TO DO
Transcribed word for word, the lines below from the one with "This screenshot has" through the last line of the records form the answer; no picture is to be included.

┄┄┄┄┄┄┄┄┄┄┄┄┄┄┄┄┄┄┄┄

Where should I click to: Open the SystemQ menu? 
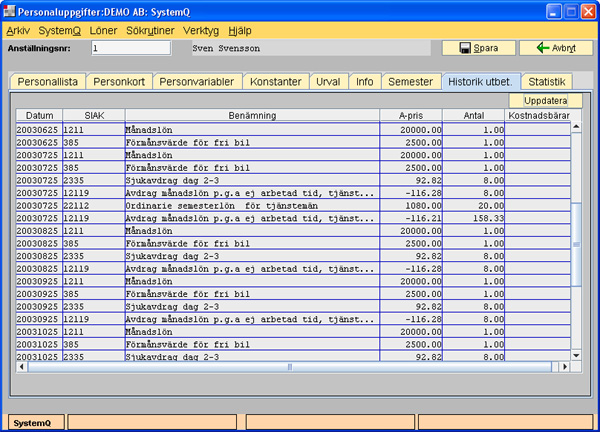pyautogui.click(x=59, y=31)
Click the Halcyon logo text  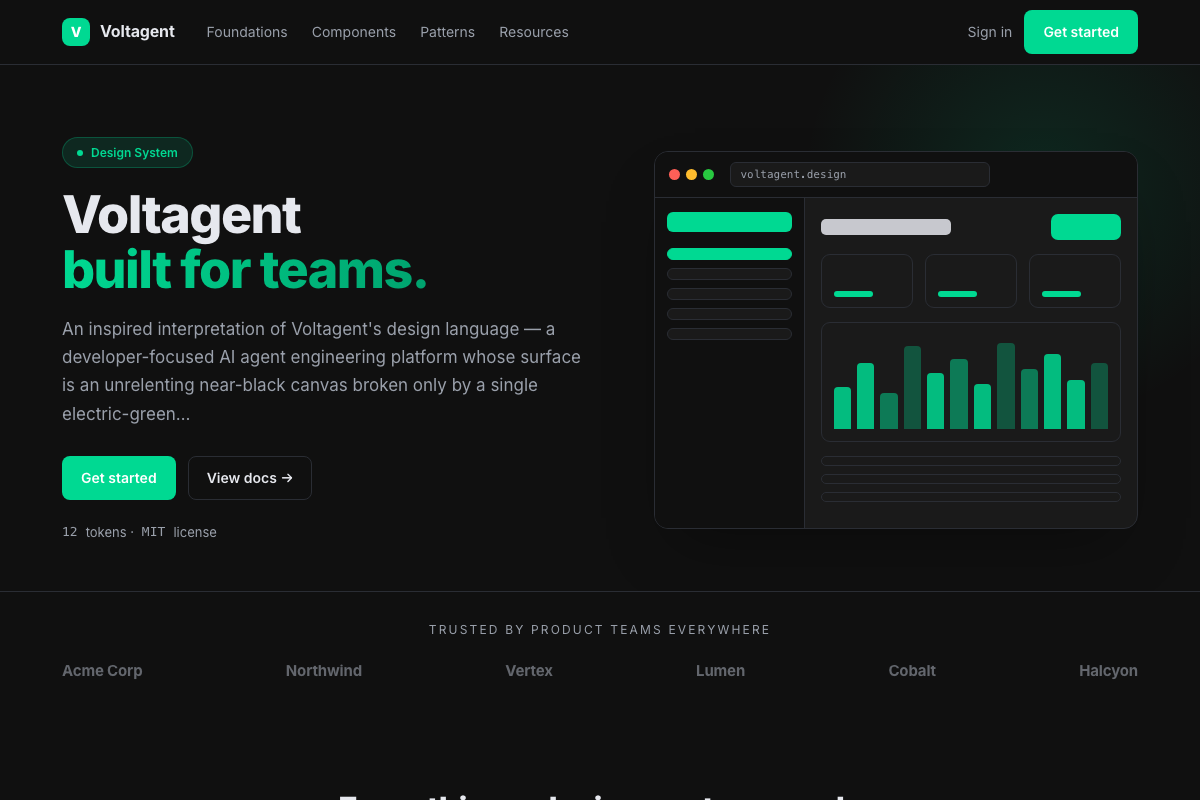tap(1108, 671)
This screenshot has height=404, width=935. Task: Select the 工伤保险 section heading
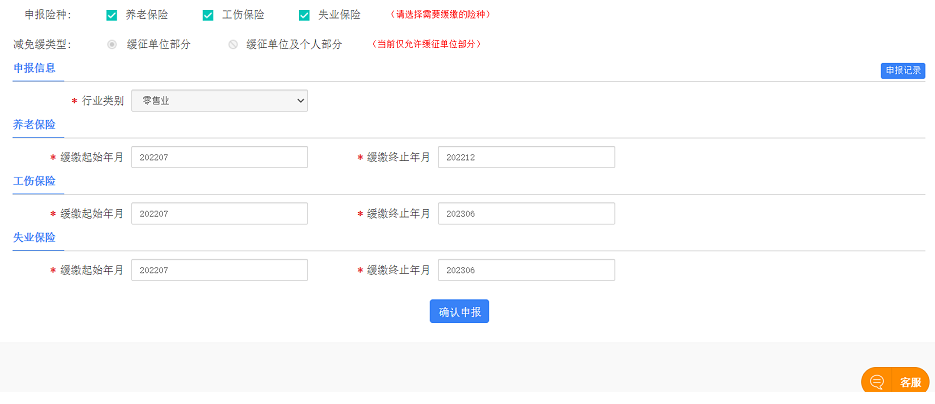click(34, 181)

┄┄┄┄┄┄┄┄┄┄┄┄┄┄┄┄┄┄┄┄

RESPONSE
This screenshot has height=404, width=935. Task: Select the 工伤保险 section heading
click(34, 181)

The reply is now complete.